Bank of America: Fee Income by Year in $Billions
2002 $13,571
2001 $14,348
2000 $14,582
1999 $14,179
1998 $12,189
According to Stiroh’s study, the inflection point at which noninterest revenue ceases to diversify risk and, in fact, adds to it occurs when interest income and noninterest income are positively correlated. When this occurs, banks with higher noninterest income tend to have lower profitability per unit of risk.
This is the ugly side of synergy. Cross selling is fine, but simply selling more products to the same customers does not necessarily lead to the promised diversification benefits. In fact, it concentrates exposure to firm, industry and lending-market troubles. Figure #XXX dramatically illustrates just how volatile noninterest income is; the volatility appears to be greatest for banks that are engaged in securities trading.
A CALL FOR INDEPENDENCE
The way in which a concentration of interest and noninterest revenue among customers increases risk offers a potent clue about the best practices for banks and depositories when it comes to fee income: the independence of its business units.
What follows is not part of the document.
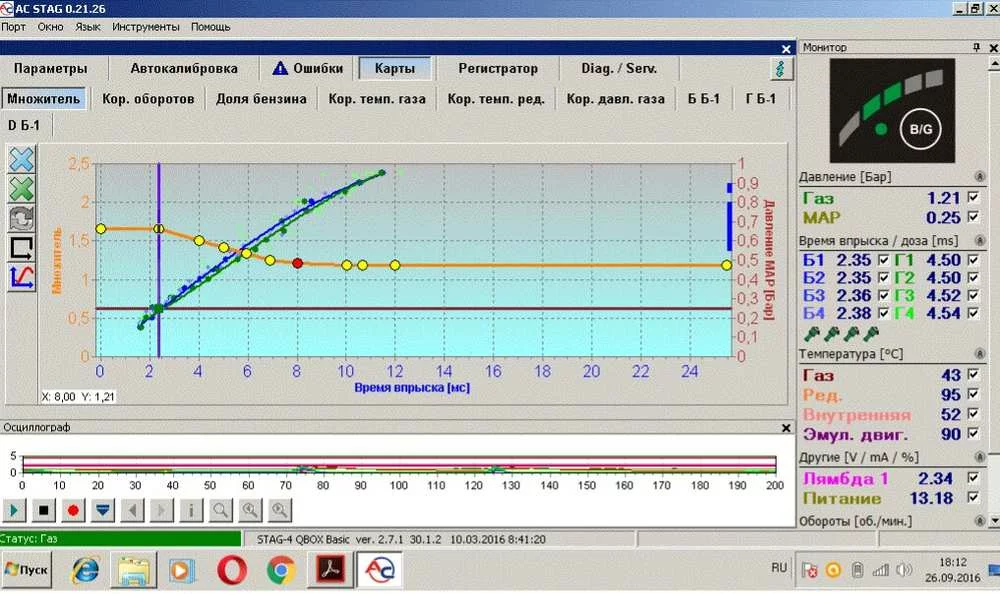This screenshot has height=594, width=1000.
Task: Click the oscilloscope info 'i' icon
Action: [x=191, y=510]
As a case in point, consider Winston-Salem-based regional powerhouse BB&T Corp. First opening in eastern North Carolina as a sleepy banking institution known as Branch Banking & Trust, BB&T aggressively built its fee business. In the process, it created the sixth-largest insurance agency in the United States with customer premiums of nearly $5.5 billion annually.
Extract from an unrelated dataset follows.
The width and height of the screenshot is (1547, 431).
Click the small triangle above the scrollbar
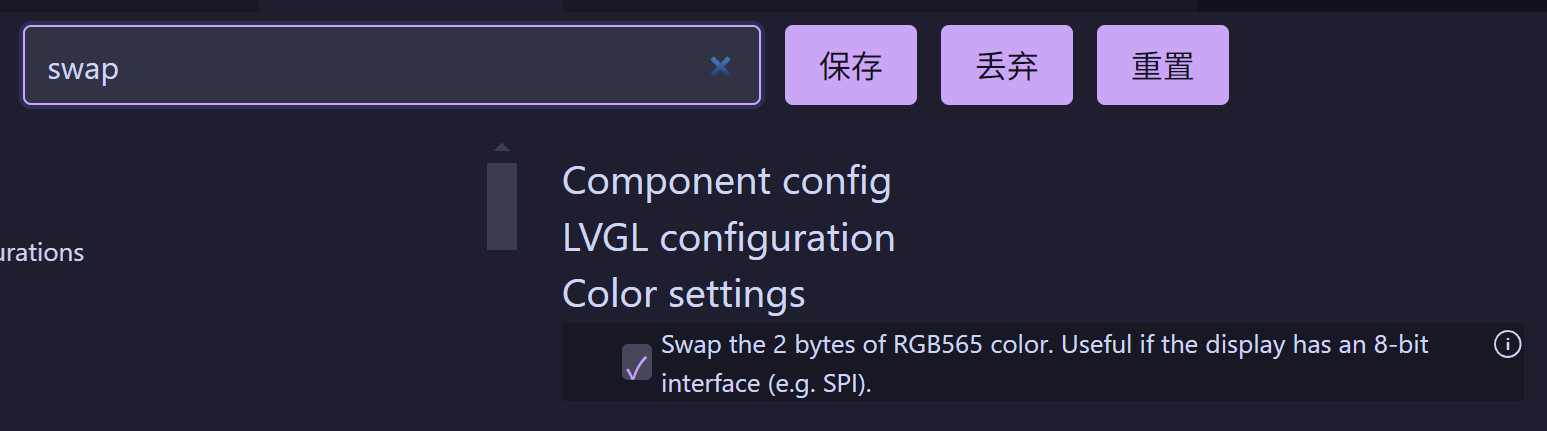[502, 148]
What was critical to this success? The freedom and independence that senior management gave to BB&T insurance executives to run and grow the business according to the dictates of the industry, not the bank per se. While BB&T is firmly entrenched in Georgia, the Carolinas, Virginia, Maryland, and eastern Kentucky and Tennessee, the insurance business is going national. “We realized that to continue to grow -– a must in our business –- it was time to look outside our footprint,” said BB&T chief operating officer Henry Williamson.
Independence cannot win the day in and of itself, however. For success, it appears that the officers of the subsidiaries also need to have a significant amount of management experience.
The conventional wisdom has always been that a vast preponderance of fee business naturally flows from corporate and retail customers. From this idea sometimes comes a well-meaning but often disastrous idea: Since the new wealth management, or insurance business, will be comprised of existing customers, a bank executive on staff can launch and manage the enterprise. This is the wrong approach. There is no substitute for experience.
Support for this notion comes from the very existence of the vibrant third-party brokerage business built by Linsco/Private Ledger (LPL Financial Services), one of the nation’s largest providers of turnkey brokerage solutions for community and regional banks. Linsco thrives precisely because many well-run banks recognize the management issues associated with fee-based businesses.
Specifically, the retail stock brokerage business was deemed so complex that only superregional and money center banks could afford to buy their way into the business or bring on the kind of Wall Street talent that was required to make a reasonable run at the securities business. But even this recruiting strategy can backfire — as Mellon Bank would attest -– having witnessed a brain drain after it acquired Dreyfus, an institutional money management and mutual fund business.
Finally, as banks enter new businesses, they should buy existing franchises, not build their loan and deposit business on a de novo basis. Although building de novo is an accepted and established practice, there’s no overlooking the fact that it’s a long and evolutionary process.
While there are merits to building fee businesses gradually, their scale — in terms of the ability to make an impact on a bank’s income statement — requires a jump-start at the beginning. Remember, while interest on loans is generally a multiple of interest expense, many fee-based businesses are measured as basis points of assets under management or policies in force. With a base business in place, the institution can make the required cultural shifts and build on the book of business that’s already in-house.